APOBEC is a group of enzymes that constitute the antiviral “genomic police”. These are enzymes that specialize in recognizing and destroying viral DNA that enters our cells. “APOBECs” bind to single-stranded viral DNA and convert cytosines into uracils, which inactivates the intruder and signals his destruction.
What’s interesting is that retroviruses such as HIV have developed special proteins to disable APOBEC proteins, in order to be able to continue infecting cells. This one of the reasons for such high virulence of HIV. However, APOBEC is not only “good policemen”. Sometimes they do things they shouldn’t. They go crazy and start to … destroy our genome.
This, of course, is not intended. In a situation where the cell’s genome replication “stutters” during mitosis, the cell should die (apoptosis). However, when the mechanisms that control apoptosis fail (e.g., in cancer), the cell is simply stuck in DNA replication, trying to repair the problem. This takes so abnormally long that naked, single-stranded DNA stuck in the replication forks mistakenly attracts APOBEC proteins.

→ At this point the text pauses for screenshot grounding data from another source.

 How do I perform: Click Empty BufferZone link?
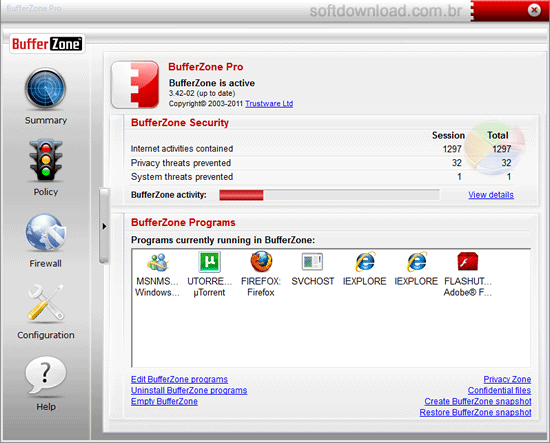[x=164, y=401]
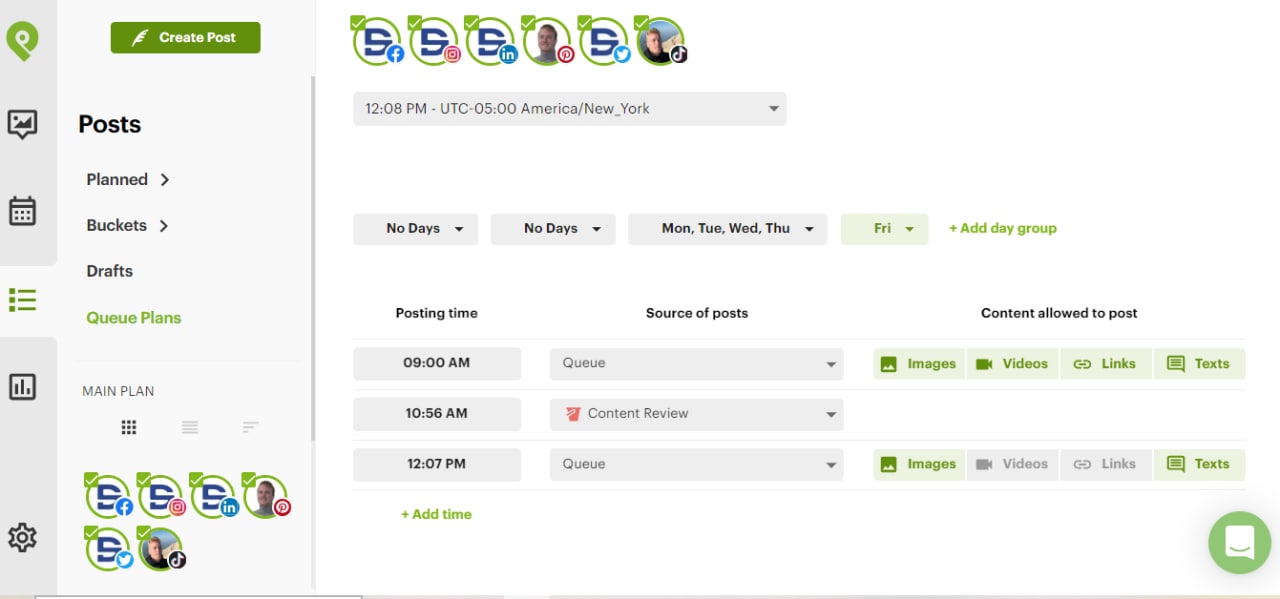Click the green location pin logo
This screenshot has height=599, width=1280.
click(x=21, y=41)
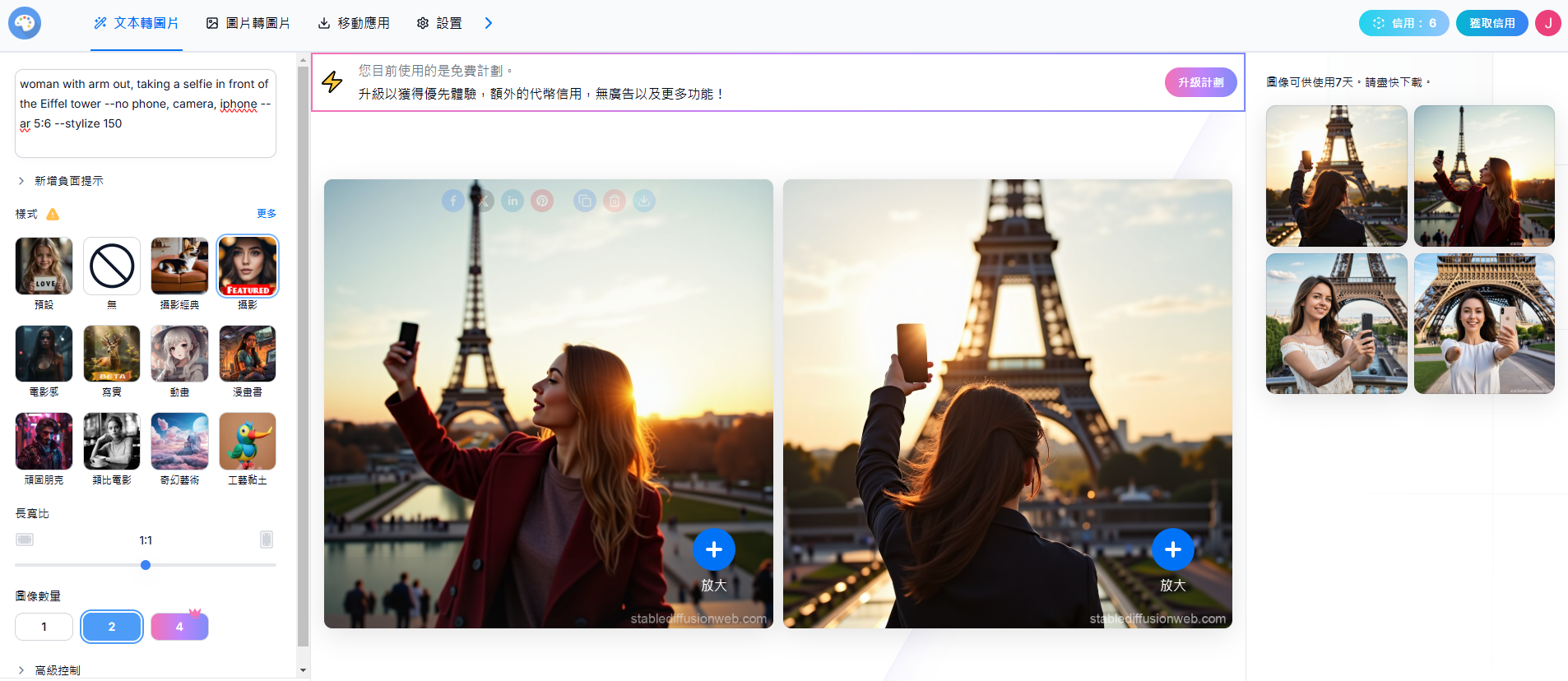This screenshot has height=681, width=1568.
Task: Select the 無 (no style) option
Action: [x=112, y=266]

Rather than attacking viral DNA, “APOBECs” begin to bulk convert cytosine to uracil! When replication is resumed, the cell treats the uracils (previously cytosines) as thymine. Hence, where APOBEC was present there is an unprecedented number of mutations of one type: C> T substitution. On the charts of the frequency of variants, it looks like “heavy rain”, hence the phenomenon of this type is named “kataegis”, which in Greek means thunderstorm or downpour.